▶ **EXERCISE MATERIAL**:
────────────────

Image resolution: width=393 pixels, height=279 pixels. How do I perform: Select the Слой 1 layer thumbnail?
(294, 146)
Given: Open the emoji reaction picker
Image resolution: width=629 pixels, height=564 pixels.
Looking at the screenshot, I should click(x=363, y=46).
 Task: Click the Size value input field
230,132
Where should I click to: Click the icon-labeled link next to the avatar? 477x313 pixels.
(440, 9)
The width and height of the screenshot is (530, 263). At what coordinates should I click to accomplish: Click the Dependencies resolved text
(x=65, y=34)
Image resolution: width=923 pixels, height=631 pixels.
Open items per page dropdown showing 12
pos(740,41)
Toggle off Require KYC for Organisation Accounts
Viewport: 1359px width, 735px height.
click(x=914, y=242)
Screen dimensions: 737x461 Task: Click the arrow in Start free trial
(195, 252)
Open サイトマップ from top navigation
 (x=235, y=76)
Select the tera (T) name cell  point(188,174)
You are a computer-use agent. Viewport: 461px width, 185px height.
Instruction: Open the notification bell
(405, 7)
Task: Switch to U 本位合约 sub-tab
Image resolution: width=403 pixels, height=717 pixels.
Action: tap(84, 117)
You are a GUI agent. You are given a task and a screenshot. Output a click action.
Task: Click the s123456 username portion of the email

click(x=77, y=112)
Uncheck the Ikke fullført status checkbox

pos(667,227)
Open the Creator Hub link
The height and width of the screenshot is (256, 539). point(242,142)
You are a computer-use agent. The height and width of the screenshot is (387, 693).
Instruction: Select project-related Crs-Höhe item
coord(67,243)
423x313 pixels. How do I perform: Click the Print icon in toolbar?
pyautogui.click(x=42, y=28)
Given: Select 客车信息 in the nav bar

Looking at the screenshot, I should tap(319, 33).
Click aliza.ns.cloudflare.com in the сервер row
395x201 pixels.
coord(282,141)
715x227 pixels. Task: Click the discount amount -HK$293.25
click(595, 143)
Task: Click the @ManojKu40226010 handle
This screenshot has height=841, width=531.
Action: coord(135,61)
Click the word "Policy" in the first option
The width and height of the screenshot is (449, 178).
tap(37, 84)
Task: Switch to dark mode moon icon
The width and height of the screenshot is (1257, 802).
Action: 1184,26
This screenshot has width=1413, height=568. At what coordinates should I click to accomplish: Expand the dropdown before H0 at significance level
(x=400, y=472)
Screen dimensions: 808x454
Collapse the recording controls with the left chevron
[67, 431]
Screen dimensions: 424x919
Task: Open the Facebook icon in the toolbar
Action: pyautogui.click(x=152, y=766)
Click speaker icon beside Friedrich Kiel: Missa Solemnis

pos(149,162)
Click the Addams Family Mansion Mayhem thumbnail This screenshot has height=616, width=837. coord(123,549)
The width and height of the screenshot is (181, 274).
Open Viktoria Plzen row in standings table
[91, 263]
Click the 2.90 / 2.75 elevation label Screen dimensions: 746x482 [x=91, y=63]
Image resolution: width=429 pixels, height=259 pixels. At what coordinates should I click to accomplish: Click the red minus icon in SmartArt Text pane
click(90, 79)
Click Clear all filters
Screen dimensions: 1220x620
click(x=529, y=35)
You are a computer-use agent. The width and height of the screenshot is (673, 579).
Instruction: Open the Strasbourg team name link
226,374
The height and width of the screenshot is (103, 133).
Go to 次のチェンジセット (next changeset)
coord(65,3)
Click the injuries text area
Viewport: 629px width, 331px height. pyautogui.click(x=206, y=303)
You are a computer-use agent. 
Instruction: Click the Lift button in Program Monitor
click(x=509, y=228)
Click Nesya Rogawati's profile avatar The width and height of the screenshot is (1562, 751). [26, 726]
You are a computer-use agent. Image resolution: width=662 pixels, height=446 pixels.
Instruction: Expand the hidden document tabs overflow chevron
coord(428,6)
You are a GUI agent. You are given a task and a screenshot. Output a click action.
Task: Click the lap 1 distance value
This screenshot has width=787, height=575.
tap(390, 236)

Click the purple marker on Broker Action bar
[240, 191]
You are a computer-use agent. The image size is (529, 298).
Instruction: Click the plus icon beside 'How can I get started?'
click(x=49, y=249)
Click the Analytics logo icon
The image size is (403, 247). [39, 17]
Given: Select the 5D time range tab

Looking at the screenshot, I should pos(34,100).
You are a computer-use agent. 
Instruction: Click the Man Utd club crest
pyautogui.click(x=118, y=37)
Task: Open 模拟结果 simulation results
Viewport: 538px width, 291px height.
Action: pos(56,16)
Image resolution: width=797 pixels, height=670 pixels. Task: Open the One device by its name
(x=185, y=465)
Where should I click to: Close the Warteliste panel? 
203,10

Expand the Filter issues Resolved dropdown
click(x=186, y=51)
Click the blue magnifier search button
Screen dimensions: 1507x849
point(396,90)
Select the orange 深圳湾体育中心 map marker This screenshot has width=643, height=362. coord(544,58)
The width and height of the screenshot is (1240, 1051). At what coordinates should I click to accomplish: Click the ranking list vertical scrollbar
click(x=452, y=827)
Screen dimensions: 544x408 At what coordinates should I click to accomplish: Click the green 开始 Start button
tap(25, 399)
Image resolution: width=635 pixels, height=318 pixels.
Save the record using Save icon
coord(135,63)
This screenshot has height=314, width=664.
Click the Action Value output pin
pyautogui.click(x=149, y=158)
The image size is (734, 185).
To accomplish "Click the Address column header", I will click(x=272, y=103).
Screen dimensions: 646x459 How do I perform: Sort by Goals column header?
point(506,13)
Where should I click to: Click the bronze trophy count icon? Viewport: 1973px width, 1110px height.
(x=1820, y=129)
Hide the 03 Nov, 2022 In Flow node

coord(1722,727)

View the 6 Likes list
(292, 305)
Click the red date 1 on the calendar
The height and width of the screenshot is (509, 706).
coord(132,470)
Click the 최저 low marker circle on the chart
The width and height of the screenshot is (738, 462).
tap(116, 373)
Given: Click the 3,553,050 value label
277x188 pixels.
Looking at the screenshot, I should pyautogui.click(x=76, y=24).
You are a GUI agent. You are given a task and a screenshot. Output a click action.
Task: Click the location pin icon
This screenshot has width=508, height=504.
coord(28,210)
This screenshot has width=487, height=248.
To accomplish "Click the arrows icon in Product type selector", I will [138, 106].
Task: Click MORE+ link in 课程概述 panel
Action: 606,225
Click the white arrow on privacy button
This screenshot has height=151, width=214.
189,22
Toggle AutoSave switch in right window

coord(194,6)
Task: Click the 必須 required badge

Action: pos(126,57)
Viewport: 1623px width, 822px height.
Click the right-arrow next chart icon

────────────────

▶ **PROMPT**:
Taking the line that contains "Click the white arrow on privacy button" as the first, reproduce every line through the end of the entries exactly.

▶ **TASK ANSWER**:
Click the white arrow on privacy button
This screenshot has height=151, width=214.
189,22
Toggle AutoSave switch in right window

coord(194,6)
Task: Click the 必須 required badge

Action: pos(126,57)
Viewport: 1623px width, 822px height.
Click the right-arrow next chart icon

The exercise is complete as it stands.